The world’s second most populous country was the biggest contributor to the global expansion of high-hazard settlements, the study found.
It was conducted by researchers from the World Bank, Swiss data consultancy MindEarth and the University of the Aegean in Greece. Their findings were published in the peer-reviewed journal Nature last week.
Lead author Jun Rentschler, a senior economist at the World Bank, said many countries were rapidly increasing their exposure to floods, despite the need to adapt to climate change as it intensifies flooding disasters worldwide.
Rentschler, who focuses on the intersection of climate change and sustainable, resilient development, said China’s “extraordinary growth over the past decades” had fuelled urbanisation.
“Like in many countries, the industrial and economic hubs that have grown the fastest are located in coastal regions, which offer access to trade routes and resources but are also exposed to high flood risks,” he said.
While “the benefits of developing in flood-prone areas may be worth the risk”, he said it was important to be prepared for floods.
“This requires the ability to forecast floods, invest in early warning systems and evacuation protocols, and to be ready to support the population if it needs to recover and rebuild after a flood,” he said.
Across East Asia, the expansion of high-hazard settlements has outpaced that of flood-safe settlements by 60 per cent, the study found.
Rentschler said one reason was a scarcity of land.
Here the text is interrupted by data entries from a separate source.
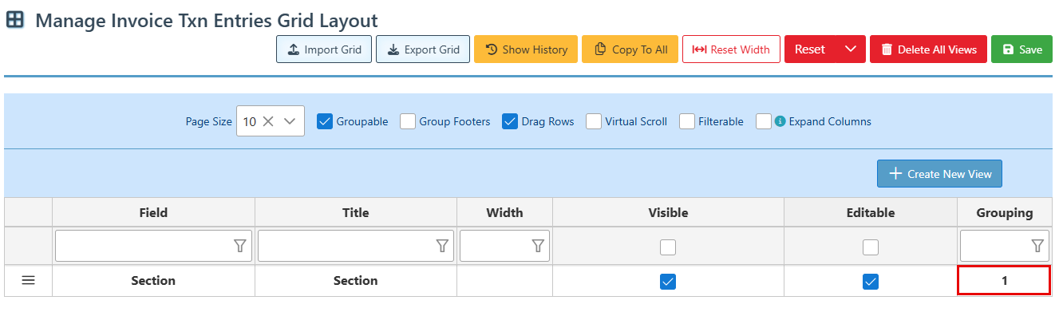Save the grid layout
Image resolution: width=1059 pixels, height=316 pixels.
(1021, 49)
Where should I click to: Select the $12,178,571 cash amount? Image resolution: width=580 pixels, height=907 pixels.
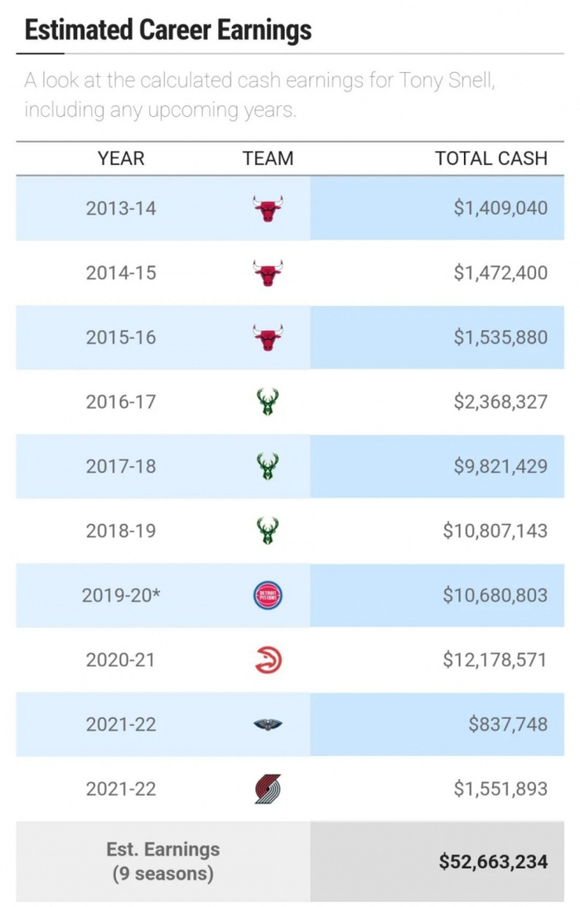(495, 660)
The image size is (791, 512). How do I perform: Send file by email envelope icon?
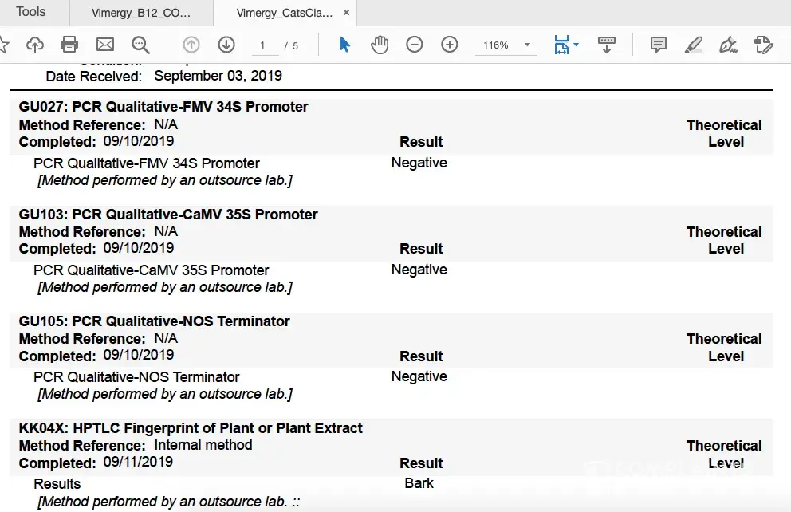(x=104, y=45)
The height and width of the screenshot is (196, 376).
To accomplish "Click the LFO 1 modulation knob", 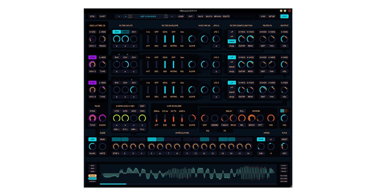I will (216, 39).
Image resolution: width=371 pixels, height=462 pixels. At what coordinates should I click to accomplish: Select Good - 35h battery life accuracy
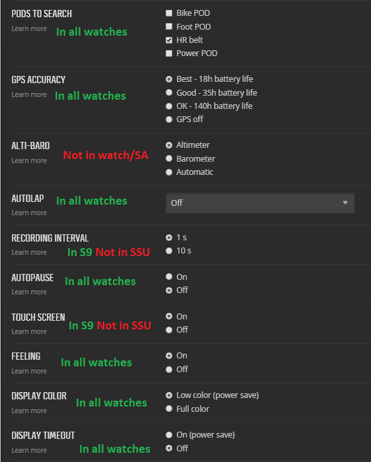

When safe land is already occupied, new development often occurs in areas that were previously avoided, which could be because of flood risks.
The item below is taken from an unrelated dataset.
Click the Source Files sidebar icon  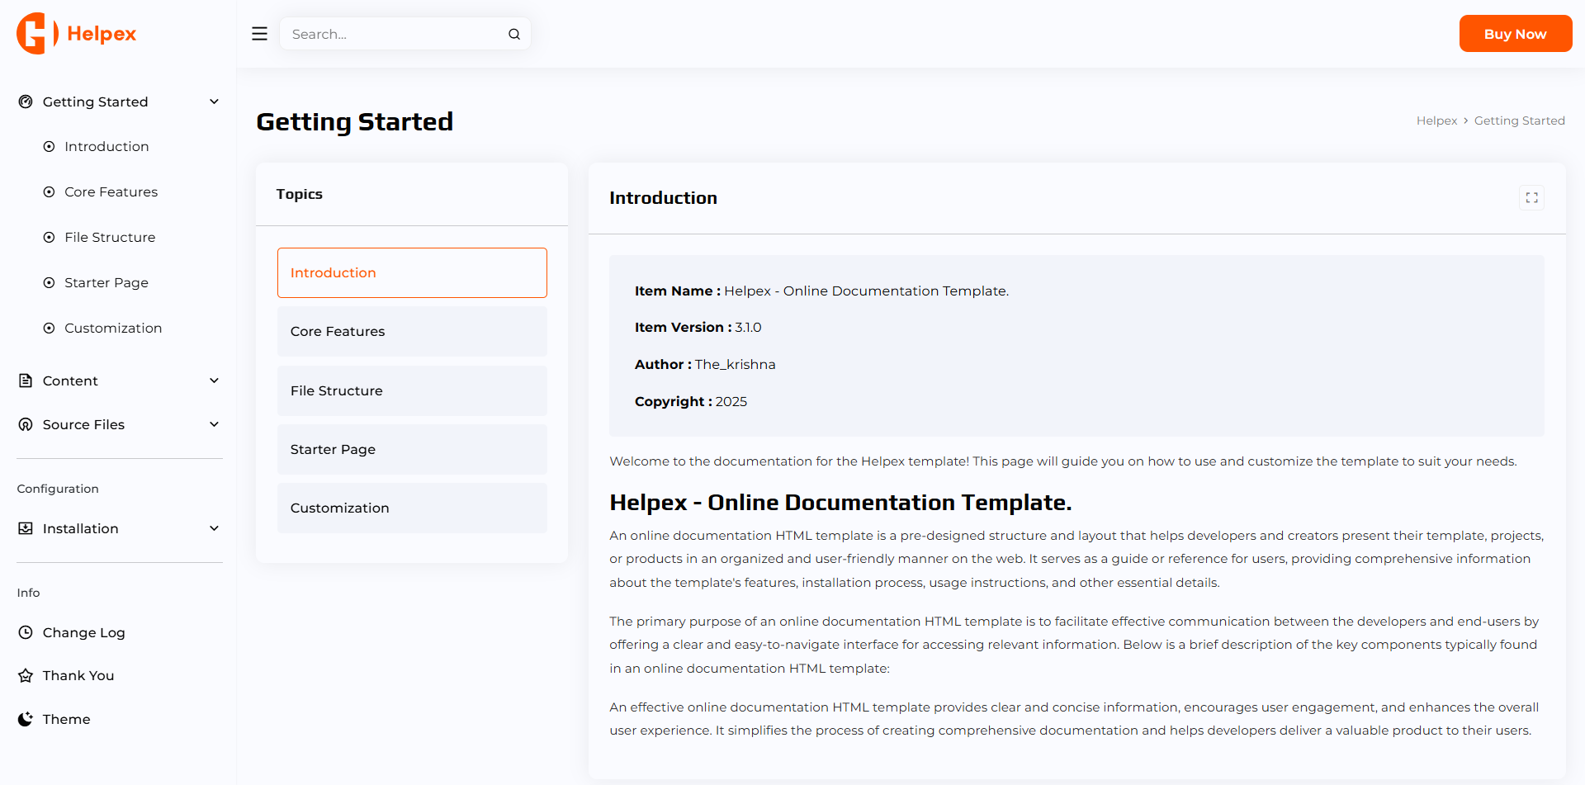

“In many fast-growing urban centres in the developing world, new arrivals in a city often settle in flood-prone informal settlements, and once settled it becomes difficult to reverse such risky urban expansion,” he said.
Some countries chose to rapidly expand port cities in flood-prone coastal areas for tourism or other economic opportunities, but some places developed in dangerous zones because of a lack of data and information from proper risk assessments, according to Rentschler.
“Before reducing risks, countries need to stop increasing it,” he said, adding that “local authorities can actually do much more to protect people and prevent future climate change impacts”.
He said for places with high flood exposure, investments in disaster preparedness were crucial to mitigate losses, whereas areas with growing exposure needed urgent revision of land use and urbanisation plans.
“While land scarcity and geographic constraints may mean that settling in flood zones cannot always be avoided, flood protection systems and disaster preparedness measures can still support resilient socio-economic development,” he said.